**BRIEF**.
All lines from the one containing "The image size is (980, 430)." to the end of the material are to be given again exactly; leave out every line before it.

**INPUT RECORDS**.
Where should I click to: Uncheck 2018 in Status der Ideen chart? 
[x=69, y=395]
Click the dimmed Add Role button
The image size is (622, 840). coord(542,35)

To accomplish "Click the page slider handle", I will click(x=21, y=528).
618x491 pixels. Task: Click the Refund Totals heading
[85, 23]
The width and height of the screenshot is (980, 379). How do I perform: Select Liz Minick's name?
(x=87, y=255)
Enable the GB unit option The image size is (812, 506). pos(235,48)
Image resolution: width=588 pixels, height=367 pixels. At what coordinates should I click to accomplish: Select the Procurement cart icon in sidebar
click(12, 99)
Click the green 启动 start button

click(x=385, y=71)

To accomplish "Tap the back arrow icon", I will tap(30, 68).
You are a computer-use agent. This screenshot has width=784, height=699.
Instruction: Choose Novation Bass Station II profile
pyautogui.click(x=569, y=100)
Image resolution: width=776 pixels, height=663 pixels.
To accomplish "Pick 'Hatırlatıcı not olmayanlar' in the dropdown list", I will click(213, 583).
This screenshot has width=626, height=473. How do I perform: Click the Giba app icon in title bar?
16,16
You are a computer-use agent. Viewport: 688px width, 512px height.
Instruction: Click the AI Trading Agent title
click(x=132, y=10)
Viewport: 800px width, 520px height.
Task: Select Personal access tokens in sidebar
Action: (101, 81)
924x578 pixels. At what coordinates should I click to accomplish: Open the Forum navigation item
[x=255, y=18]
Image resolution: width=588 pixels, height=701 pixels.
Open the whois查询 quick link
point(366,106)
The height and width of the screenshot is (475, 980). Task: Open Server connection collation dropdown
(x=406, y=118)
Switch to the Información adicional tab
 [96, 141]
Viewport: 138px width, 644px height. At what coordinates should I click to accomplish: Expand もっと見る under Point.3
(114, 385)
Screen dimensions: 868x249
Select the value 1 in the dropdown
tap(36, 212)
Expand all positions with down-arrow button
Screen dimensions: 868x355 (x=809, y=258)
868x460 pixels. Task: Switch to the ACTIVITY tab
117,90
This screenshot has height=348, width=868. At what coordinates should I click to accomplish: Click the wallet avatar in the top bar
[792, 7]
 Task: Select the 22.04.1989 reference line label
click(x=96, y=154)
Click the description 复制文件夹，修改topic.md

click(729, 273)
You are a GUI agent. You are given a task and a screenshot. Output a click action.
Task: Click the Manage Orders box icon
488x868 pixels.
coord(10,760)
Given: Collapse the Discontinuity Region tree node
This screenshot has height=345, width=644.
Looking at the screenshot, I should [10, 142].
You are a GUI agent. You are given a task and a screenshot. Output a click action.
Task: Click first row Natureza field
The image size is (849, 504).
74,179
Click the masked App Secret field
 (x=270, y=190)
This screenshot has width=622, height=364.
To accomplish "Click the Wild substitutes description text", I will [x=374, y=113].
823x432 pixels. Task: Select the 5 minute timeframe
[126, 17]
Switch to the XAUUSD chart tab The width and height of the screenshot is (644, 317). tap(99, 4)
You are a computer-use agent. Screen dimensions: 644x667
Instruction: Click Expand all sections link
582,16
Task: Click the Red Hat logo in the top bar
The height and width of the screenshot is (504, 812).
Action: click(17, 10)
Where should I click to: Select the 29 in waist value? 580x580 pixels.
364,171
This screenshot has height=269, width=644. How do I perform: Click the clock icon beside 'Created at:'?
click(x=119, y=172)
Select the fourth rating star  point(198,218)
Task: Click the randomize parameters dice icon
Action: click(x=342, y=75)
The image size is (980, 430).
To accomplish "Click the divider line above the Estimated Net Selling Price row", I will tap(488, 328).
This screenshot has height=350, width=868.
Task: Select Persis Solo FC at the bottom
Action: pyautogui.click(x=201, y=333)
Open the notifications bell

**YOUR RESPONSE**.
The image size is (980, 430).
To accomplish "Click the divider line above the Estimated Net Selling Price row", I will tap(488, 328).
This screenshot has height=350, width=868.
Task: Select Persis Solo FC at the bottom
Action: pyautogui.click(x=201, y=333)
Open the notifications bell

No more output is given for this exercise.